Analysis: Controlling access to control costs
In another sign of a growing trend among payers, Modern Healthcarerecently reported, Blue Cross and Blue Shield of Texas announced on April 10 plans to open 10 primary-care medical centers in Dallas and Houston next year.
The Modern Healthcare report went on to say “The clinics, which the Health Care Service Corp.-owned Blues insurer will open in partnership with medical center operator Sanitas USA, will provide a range of services beyond primary care, including urgent care, lab and diagnostic imaging, care coordination, and wellness and disease management programs. Sanitas also operates U.S. clinics with other Blues insurers, including Florida Blue and Horizon Blue Cross and Blue Shield of New Jersey.” Even though these efforts are relatively nascent, the potential impact is significant.
The article reports “Florida Blue initially launched the clinics in 2015 to serve its highly-subsidized ACA exchange customers enrolled in a low-cost HMO plan called ‘myBlue,’ which serves 415,000 people. Between 2016 and late 2018, those myBlue members who sought care at Sanitas clinics had 32% lower inpatient admissions, 34% fewer outpatient visits and 20% fewer emergency room visits than myBlue members who saw other providers in South Florida, the spokeswoman explained.”

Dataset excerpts
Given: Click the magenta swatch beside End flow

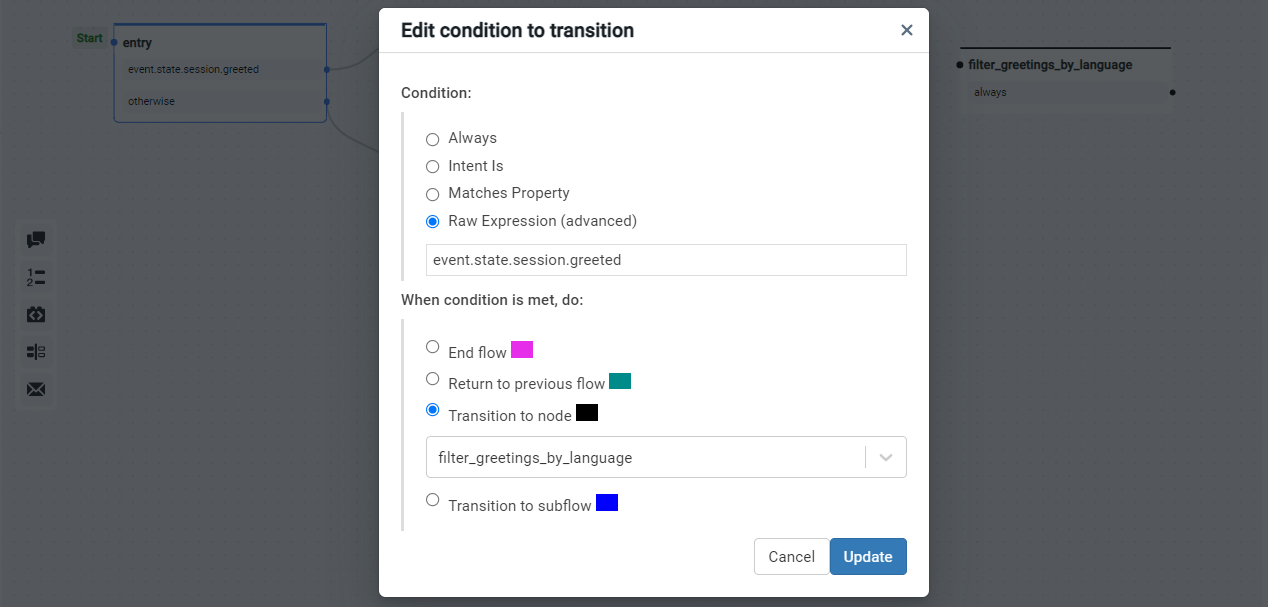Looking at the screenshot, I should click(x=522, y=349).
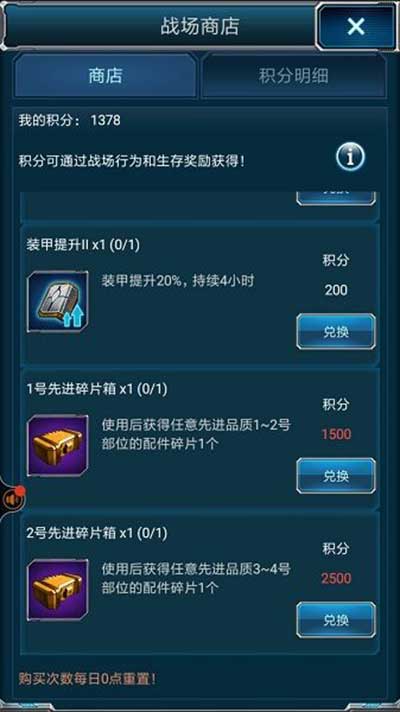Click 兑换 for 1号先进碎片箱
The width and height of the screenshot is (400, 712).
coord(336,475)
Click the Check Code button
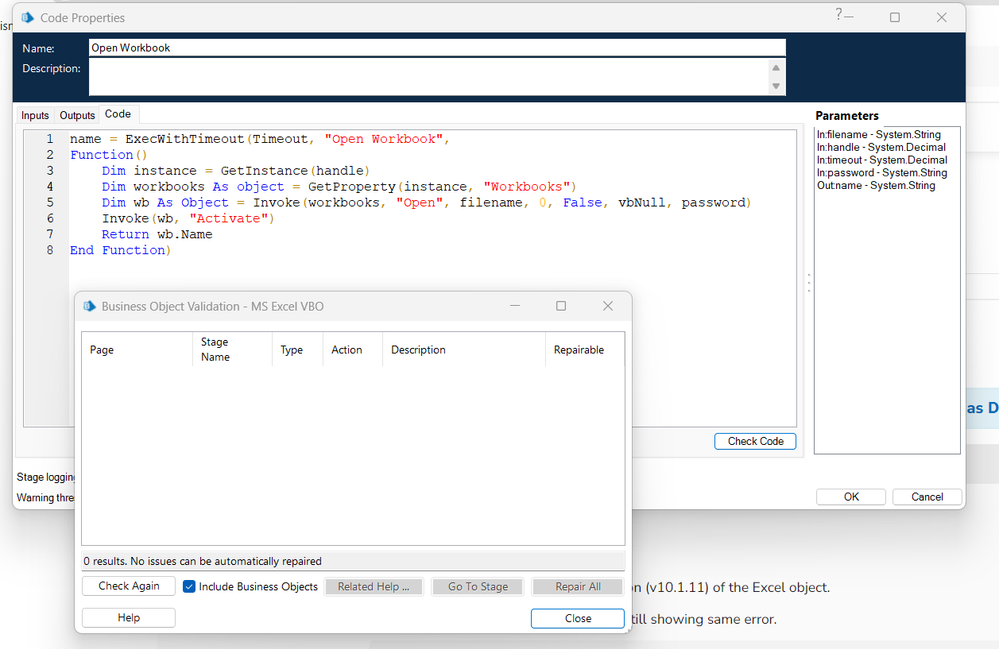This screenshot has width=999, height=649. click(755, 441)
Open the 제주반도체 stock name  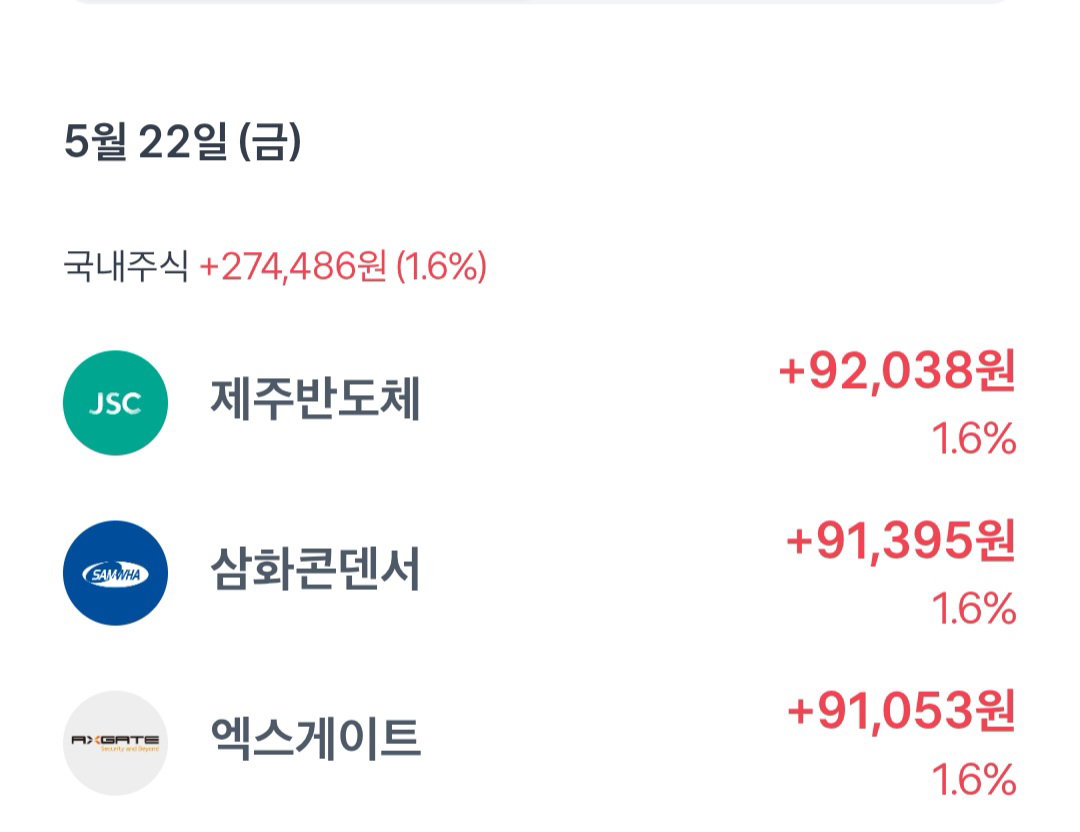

*ACTION ITEM*
Can you carry the analysis of payer-run clinics forward, starting right after its final sentence? The listing has no connection to the analysis of payer-run clinics.

*ANSWER TO THIS PROBLEM*
So, assuming the reduction in utilization covers the cost of running the clinics and provides a reasonable margin, there appears to be proof of concept. Blue Cross Blue Shield affiliated plans aren’t the only purchasers playing in this space. Humana has 230 owned or jointly operated primary care clinics (up from 195 at roughly the same time last year). Optum (owned by UnitedHealthcare) not only is now one of the largest employers of physicians in the US, but their 2017 acquisition of Surgical Care Affiliates gives them 200 ASCs.
Conventional wisdom is hospital-based health systems are going to be the network organizers as we transition into population health models in many (if not most) markets. And under this scenario, they’d take the premium, or a large portion of the premium, as a compensation for curating and managing the network (including the infrastructure) and bearing risk.
In some parts of the country, it looks like health plans have other ideas. We’re seeing more examples of pilots (or in UHC’s case full on deployment) of population health strategies that aren’t reliant on the local hospital-based delivery systems to organize or anchor the network.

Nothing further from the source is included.